Ruling 2-1 ruling in a case from Utah, the court agreed with decisions from federal judges in Utah, Oklahoma and several other states that 14th Amendment protections of due process and equal protection apply to same-sex couples seeking marriage licenses.

“We hold that the Fourteenth Amendment protects the fundamental right to marry, establish a family, raise children and enjoy the full protection of a state’s marital laws,” the court ruled.

“A state may not deny the issuance of a marriage license to two persons, or refuse to recognize their marriage, based solely upon the sex of the persons in the marriage union.”
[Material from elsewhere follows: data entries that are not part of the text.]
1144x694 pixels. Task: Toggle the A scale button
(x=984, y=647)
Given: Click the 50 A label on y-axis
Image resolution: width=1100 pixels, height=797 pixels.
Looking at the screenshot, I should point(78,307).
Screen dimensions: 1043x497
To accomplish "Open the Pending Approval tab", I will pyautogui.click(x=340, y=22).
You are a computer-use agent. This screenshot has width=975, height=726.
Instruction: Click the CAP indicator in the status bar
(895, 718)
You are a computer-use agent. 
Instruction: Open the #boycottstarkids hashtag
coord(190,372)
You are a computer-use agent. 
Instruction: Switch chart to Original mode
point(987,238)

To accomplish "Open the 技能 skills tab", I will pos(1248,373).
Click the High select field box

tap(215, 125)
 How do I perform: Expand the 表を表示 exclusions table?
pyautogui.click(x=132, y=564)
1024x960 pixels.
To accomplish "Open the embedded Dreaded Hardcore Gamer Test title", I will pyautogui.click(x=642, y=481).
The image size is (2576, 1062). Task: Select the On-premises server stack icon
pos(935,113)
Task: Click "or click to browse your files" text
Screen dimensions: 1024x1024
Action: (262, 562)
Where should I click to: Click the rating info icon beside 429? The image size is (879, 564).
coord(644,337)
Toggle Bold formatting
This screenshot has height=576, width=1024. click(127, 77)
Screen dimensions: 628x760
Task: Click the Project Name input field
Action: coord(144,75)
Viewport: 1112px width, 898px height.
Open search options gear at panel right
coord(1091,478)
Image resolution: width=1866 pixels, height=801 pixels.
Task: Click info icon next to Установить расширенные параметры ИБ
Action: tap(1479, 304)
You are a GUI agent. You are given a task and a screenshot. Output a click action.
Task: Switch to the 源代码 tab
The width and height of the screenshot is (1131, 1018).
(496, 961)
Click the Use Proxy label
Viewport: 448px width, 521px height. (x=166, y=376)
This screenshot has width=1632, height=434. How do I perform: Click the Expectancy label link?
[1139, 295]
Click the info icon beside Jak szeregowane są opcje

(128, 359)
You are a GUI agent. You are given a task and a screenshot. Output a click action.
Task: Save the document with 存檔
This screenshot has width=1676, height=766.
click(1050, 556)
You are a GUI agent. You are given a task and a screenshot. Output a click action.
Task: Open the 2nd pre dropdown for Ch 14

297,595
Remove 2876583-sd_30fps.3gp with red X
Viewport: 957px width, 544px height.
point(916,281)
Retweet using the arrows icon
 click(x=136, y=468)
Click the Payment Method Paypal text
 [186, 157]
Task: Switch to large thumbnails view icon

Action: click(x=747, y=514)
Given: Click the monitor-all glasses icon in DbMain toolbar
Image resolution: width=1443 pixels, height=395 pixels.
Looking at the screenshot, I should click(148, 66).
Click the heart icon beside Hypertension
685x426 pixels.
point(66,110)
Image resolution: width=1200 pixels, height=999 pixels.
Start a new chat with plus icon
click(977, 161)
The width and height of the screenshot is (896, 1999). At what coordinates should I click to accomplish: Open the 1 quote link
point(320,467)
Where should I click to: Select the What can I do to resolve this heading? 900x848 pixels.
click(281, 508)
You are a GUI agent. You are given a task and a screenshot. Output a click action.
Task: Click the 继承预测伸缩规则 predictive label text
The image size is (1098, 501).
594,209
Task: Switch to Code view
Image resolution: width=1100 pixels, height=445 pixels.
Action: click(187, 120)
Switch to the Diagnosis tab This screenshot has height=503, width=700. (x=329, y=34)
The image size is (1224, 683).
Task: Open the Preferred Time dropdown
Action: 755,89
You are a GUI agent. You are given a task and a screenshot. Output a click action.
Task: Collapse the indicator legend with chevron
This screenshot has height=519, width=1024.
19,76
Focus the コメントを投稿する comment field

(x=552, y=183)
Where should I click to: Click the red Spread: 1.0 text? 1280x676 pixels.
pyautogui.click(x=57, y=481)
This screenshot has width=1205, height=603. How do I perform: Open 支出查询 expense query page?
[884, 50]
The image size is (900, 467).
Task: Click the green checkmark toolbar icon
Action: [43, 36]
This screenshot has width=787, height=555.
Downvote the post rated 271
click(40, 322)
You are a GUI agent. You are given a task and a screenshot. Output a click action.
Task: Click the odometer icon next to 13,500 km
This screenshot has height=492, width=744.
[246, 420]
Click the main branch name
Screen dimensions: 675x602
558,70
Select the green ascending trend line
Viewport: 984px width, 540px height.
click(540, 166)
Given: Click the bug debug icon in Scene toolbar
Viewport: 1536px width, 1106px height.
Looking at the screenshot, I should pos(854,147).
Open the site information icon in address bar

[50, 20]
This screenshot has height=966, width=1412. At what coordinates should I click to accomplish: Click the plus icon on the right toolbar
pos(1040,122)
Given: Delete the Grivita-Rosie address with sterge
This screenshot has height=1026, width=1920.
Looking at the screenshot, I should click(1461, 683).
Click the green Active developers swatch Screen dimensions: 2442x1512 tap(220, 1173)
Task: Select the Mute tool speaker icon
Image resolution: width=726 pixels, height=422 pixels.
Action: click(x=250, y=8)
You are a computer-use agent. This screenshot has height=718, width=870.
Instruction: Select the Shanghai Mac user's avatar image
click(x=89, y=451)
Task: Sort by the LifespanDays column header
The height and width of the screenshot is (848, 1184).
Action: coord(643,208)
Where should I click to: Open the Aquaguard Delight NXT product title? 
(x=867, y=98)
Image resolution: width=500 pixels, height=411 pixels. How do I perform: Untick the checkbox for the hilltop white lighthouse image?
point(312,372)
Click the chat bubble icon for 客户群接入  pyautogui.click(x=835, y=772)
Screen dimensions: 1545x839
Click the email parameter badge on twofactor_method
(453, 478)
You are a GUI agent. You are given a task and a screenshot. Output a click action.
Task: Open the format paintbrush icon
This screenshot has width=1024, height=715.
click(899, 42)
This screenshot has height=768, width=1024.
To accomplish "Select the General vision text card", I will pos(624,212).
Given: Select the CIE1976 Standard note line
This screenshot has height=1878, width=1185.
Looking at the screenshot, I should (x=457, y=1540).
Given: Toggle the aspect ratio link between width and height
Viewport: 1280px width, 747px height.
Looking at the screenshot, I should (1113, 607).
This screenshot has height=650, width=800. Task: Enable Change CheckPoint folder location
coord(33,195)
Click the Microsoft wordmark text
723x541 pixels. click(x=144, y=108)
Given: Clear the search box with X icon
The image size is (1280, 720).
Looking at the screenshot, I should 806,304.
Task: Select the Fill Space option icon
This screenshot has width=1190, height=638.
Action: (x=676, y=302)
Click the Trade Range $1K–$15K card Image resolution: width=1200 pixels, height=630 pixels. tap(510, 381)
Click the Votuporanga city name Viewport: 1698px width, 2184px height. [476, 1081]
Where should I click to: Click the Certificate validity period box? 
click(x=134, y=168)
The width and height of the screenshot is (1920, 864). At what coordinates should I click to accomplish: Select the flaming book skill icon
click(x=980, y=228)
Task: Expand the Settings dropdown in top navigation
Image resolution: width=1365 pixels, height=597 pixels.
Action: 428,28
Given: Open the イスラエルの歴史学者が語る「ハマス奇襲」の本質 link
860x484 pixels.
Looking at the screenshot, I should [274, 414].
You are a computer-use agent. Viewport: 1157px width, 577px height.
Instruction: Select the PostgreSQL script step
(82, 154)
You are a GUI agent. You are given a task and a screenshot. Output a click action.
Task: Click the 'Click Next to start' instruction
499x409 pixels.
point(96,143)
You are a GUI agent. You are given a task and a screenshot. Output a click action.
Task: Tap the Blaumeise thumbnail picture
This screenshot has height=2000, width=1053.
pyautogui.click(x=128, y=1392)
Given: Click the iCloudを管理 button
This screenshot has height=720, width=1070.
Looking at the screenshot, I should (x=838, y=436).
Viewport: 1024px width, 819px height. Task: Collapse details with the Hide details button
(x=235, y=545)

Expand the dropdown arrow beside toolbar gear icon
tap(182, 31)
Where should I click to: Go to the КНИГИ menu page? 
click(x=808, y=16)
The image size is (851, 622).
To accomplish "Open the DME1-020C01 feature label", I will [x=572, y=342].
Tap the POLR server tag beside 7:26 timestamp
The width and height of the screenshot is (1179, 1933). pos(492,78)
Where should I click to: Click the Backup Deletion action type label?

The 10th Circuit court, which is a step below the U.S. Supreme Court, is also considering the Oklahoma ban, which was struck down in January by U.S. District Judge Terence Kern. The Utah and Oklahoma cases were put on a fast track though they were not officially combined.

Experts said the court’s ruling Wednesday is binding on all states in the circuit, which includes Oklahoma, Utah, New Mexico, Wyoming, Colorado and Kansas. New Mexico does not have a ban on same-sex marriages.

Effect of ruling delayed

Joseph Thai, a University of Oklahoma law professor and co-counsel for the same-sex couples in the Oklahoma case pending before the appeals court, said Wednesday’s ruling “binds all states in the Tenth Circuit, including Oklahoma. But what that means for our particular case, I will defer to the Tenth Circuit to say.”

It is not known when the court will issue an opinion in the Oklahoma case.

Kerri Kupec, spokeswoman for Alliance Defending Freedom, the Arizona-based group representing the Tulsa County Court Clerk and defending Oklahoma’s ban, said it’s possible that the Oklahoma case was decided on different grounds and that’s why it wasn’t released with the Utah case.

She said, “We are disappointed that the 10th circuit did not uphold Utah’s voter-approved marriage amendment that affirmed marriage as a one-man, one-woman union. Every child deserves a mom and a dad, and the people of Utah confirmed that at the ballot box.

“Ultimately, the question whether the people are free to affirm marriage as a one-man, one-woman union will be decided by the Supreme Court.”

Utah Attorney General Sean Reyes said in a statement that his office plans to appeal the ruling to the U.S. Supreme Court.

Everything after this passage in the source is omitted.